6. Romney said, in addressing likely budget cuts, " I'd like my grandkids to be able to watch PBS. But I'm not willing to borrow money from China."
The implication here is that U.S. debt is financed by the Chinese. This isn't true -- China only holds about 8% of the nation's debt.
7. On taxes, Romney argued, "I'm not looking to lower the tax burden paid by the highest-income Americans. That's a fundamental principle."
That's a fundamental falsehood. Romney's plan slashes taxes on the wealthy.
8. On a related note, he added, "I'm looking, if there's any break at all, the break will go to middle-income Americans that have been most hurt by the Obama economy."
In reality, it's the rich, not the middle class, that primarily benefits from Romney's tax plan.
9. In a speech in Washington, Romney insisted, "President Obama has decided to attack success."
The Romney campaign has never been able to point to a single credible example of Obama attacking success.

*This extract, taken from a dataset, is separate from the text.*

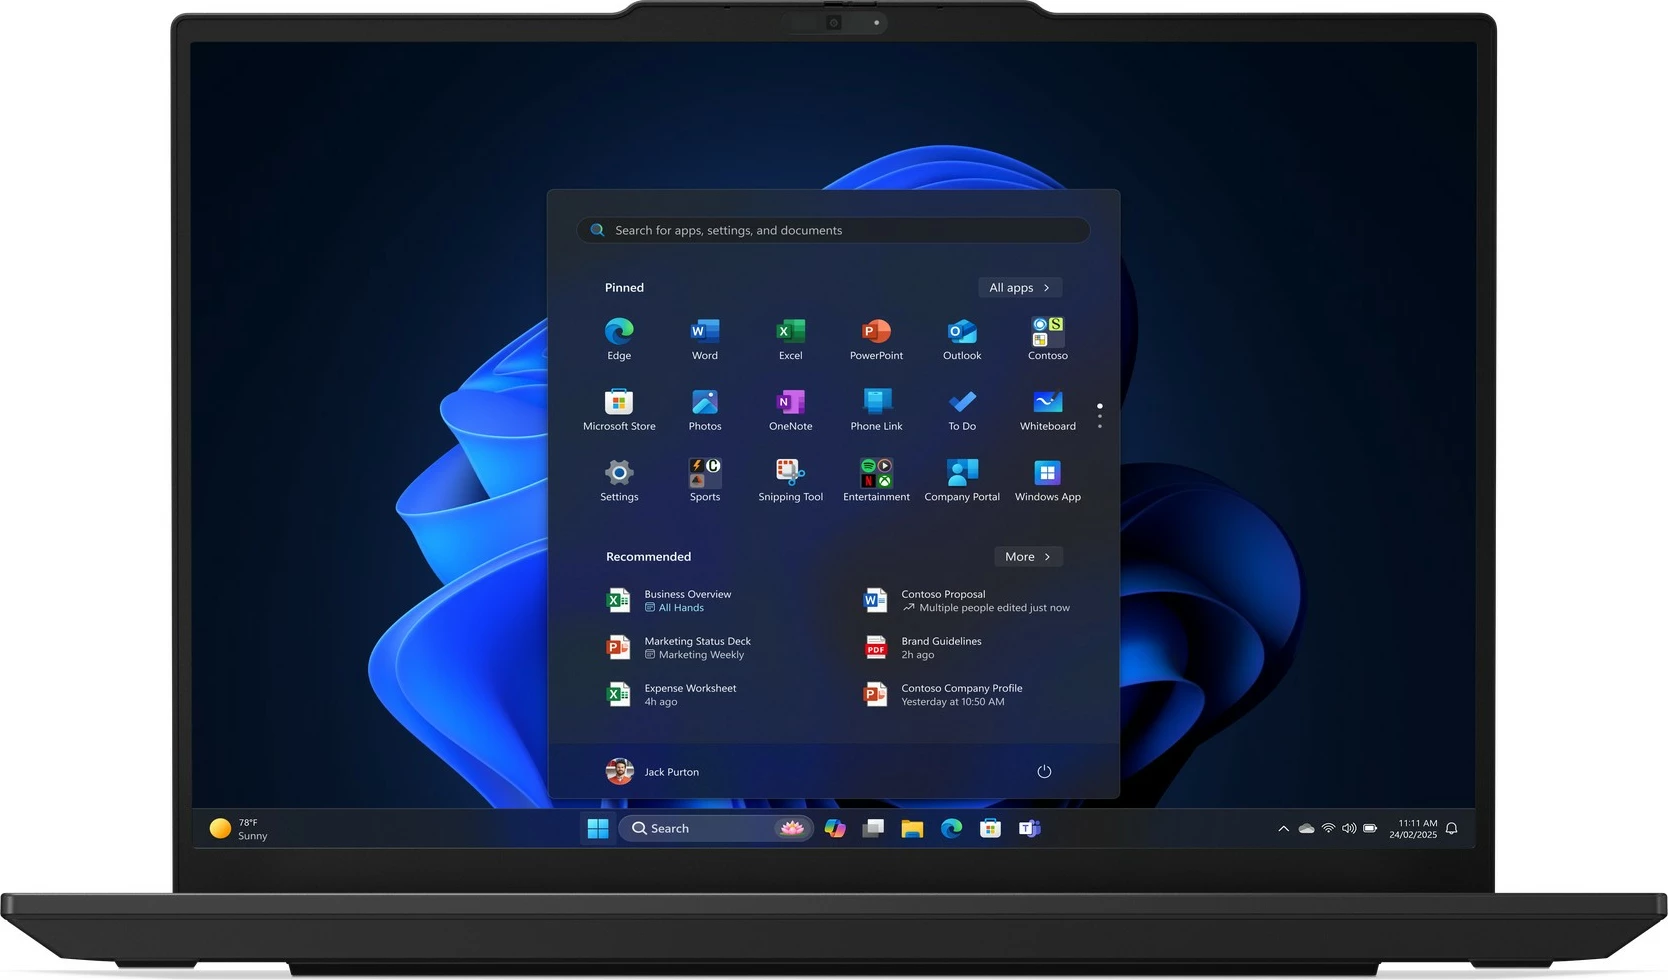Select the To Do app

[961, 408]
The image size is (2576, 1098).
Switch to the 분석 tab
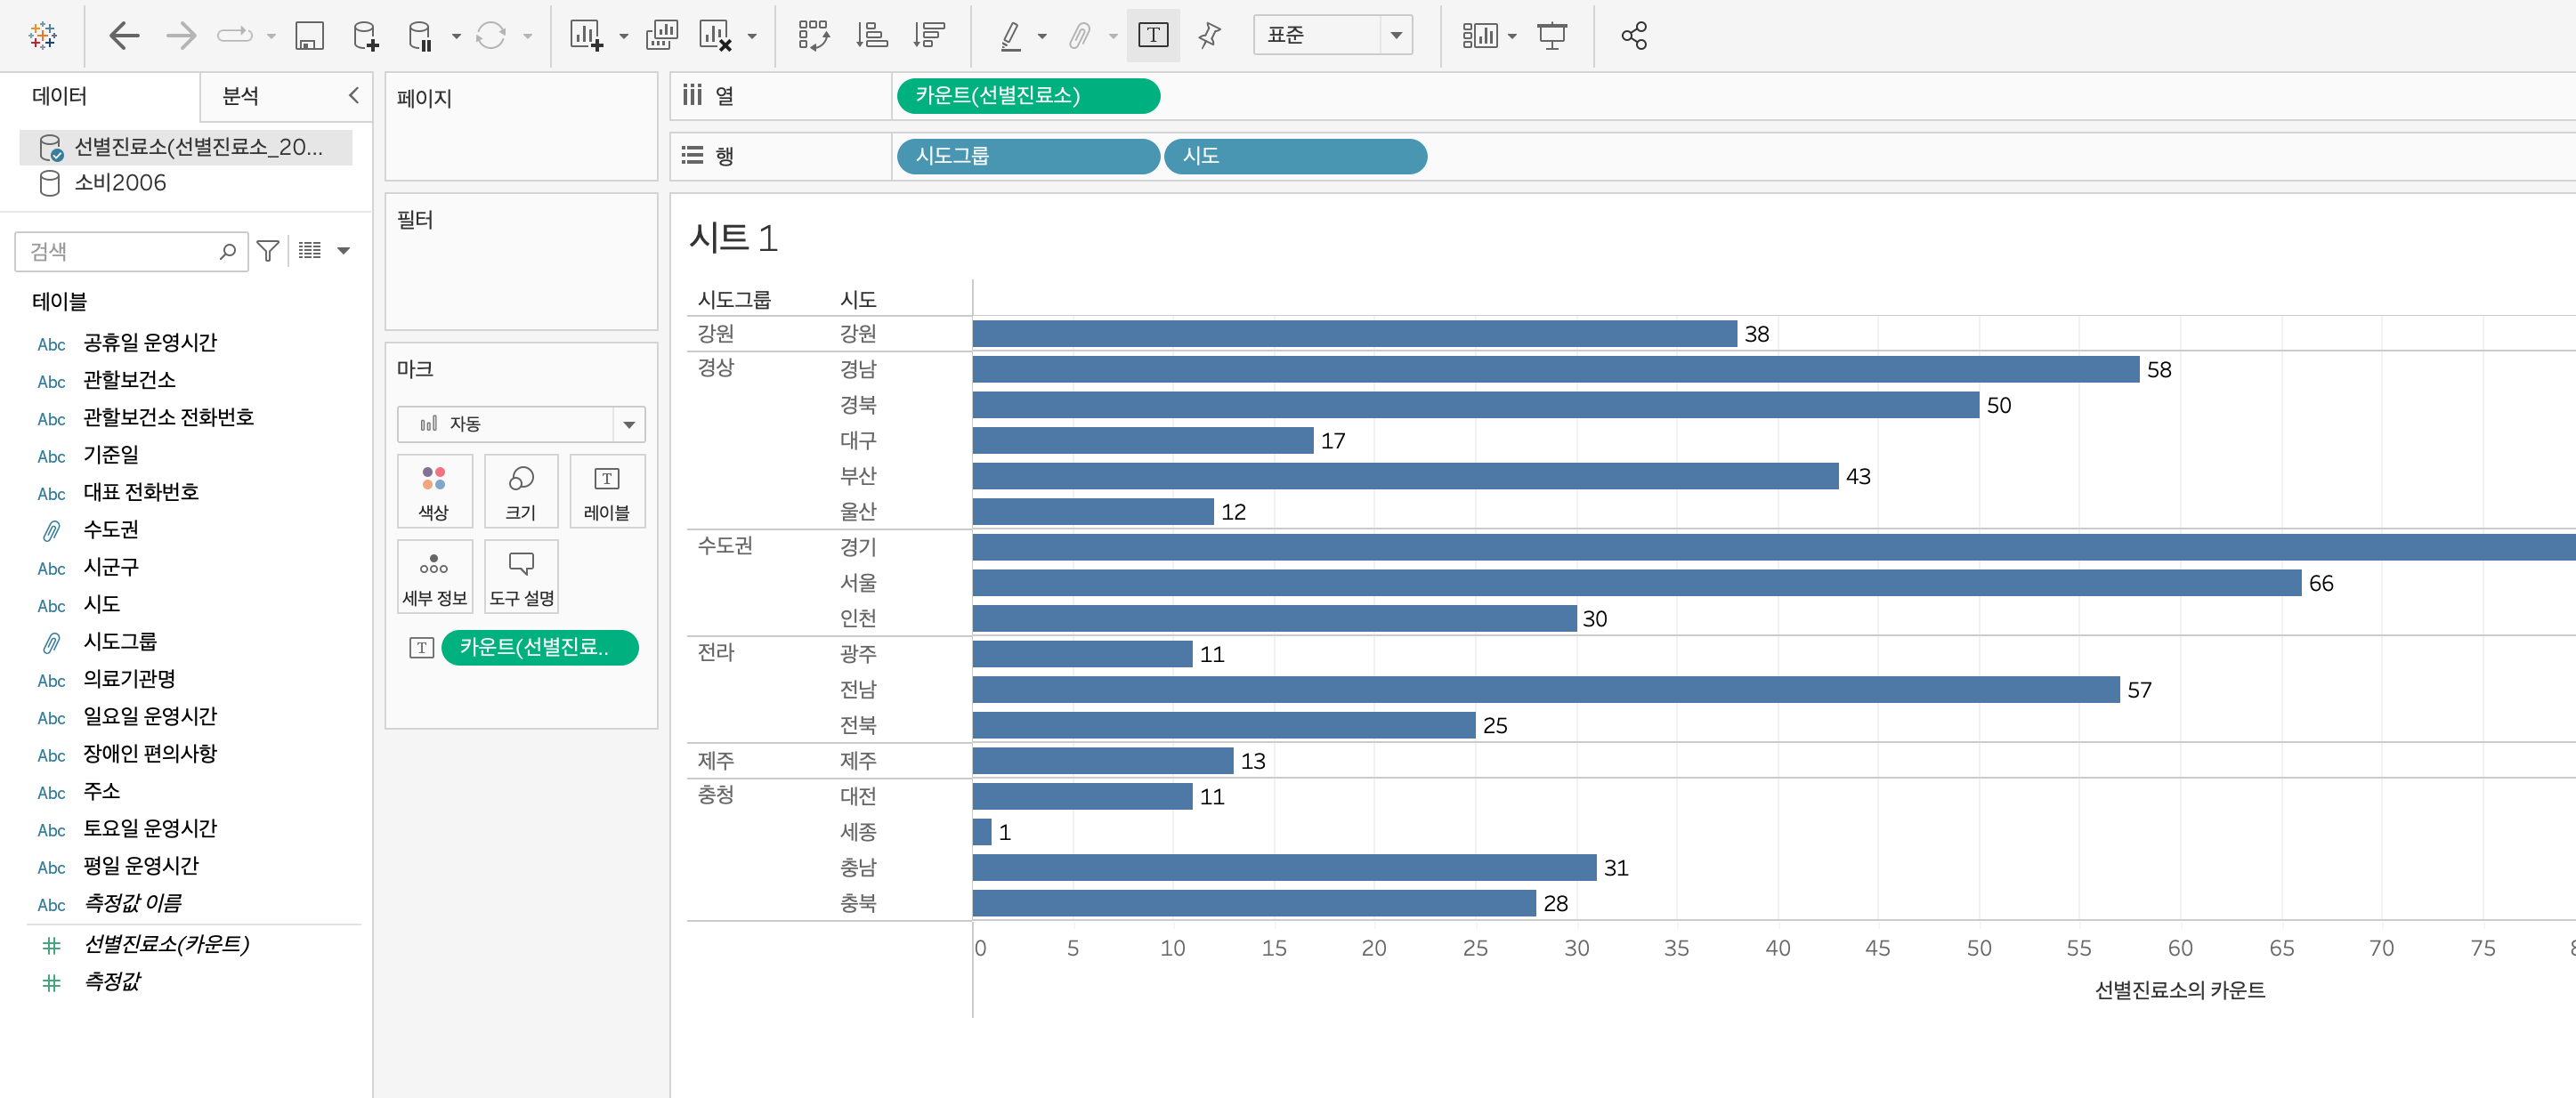click(x=241, y=96)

10. In the same speech, Romney added, "When the President took office ... he faced a spending crisis. It's only gotten worse."
There is no universe in which this is even close to being true.
11. In making the case against Obama's student-loan reforms, the Romney campaign said it intends to "reverse President Obama's nationalization of the student loan market."
This is demonstrably false -- the market wasn't nationalized. Since all kinds of private-sector banks still make all kinds of student loans, the argument doesn't even make sense.
12. Romney told Fox News that "it certainly sounds like" the president is, as Rush Limbaugh put it, "running against capitalism." Romney added, "There's no question but that he's attacking capitalism."
No sensible person could possibly believe this is true, and neither Romney nor his aides have ever provided an example of the president attacking capitalism. Obama routinely does the opposite.
13. Romney argued in an op-ed that Obama "signed into law a budget scheme that threatens to saddle the U.S. military with nearly $1 trillion in cuts over the next 10 years," which the president's own Defense Secretary criticized.
That's not even close to being accurate.
14. Referencing Noam Scheiber's book, The Escape Artists, Romney argued, "In this book, [White House officials] point out that they said the American people will forget how long the recovery took. So that means they went into this knowing that when they passed Obamacare, it was going to make life harder for the American people."
That's not really what the book says, and it's not what the president's team argued.
15. Romney boasted this week, in a rare reference to his one term as governor, "[W]e didn't just slow the rate of growth of our government, we actually cut it."
16. The Romney campaign also argued this week that Romney created "well in excess of 100,000" jobs as an executive at Bain Capital.